WHAT THE TASK REQUIRES ▸ Convert the data below into a Markdown table with two columns, No. and Text, giving each non-blank line its own numbered row. Leave the pictures out.

ENTRIES PROVIDED ▸
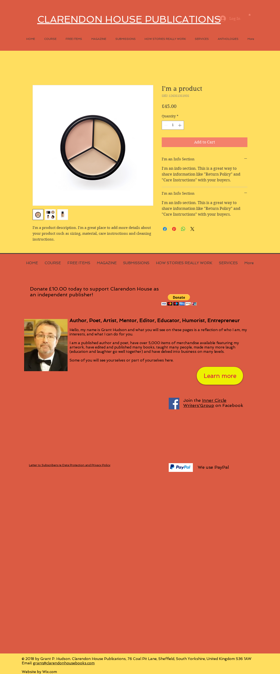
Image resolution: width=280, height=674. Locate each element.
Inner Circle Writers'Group (204, 403)
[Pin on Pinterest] (174, 229)
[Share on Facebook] (165, 229)
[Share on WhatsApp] (183, 229)
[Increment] (180, 125)
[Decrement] (165, 125)
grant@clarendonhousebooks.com (64, 663)
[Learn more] (220, 376)
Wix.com (49, 672)
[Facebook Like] (192, 564)
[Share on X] (192, 229)
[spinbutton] (172, 125)
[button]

OUTPUT OF THE EXERCISE ▸
| No. | Text |
|---|---|
| 1 | Image resolution: width=280, height=674. Locate each element. |
| 2 | Inner Circle Writers'Group (204, 403) |
| 3 | [Pin on Pinterest] (174, 229) |
| 4 | [Share on Facebook] (165, 229) |
| 5 | [Share on WhatsApp] (183, 229) |
| 6 | [Increment] (180, 125) |
| 7 | [Decrement] (165, 125) |
| 8 | grant@clarendonhousebooks.com (64, 663) |
| 9 | [Learn more] (220, 376) |
| 10 | Wix.com (49, 672) |
| 11 | [Facebook Like] (192, 564) |
| 12 | [Share on X] (192, 229) |
| 13 | [spinbutton] (172, 125) |
| 14 | [button] |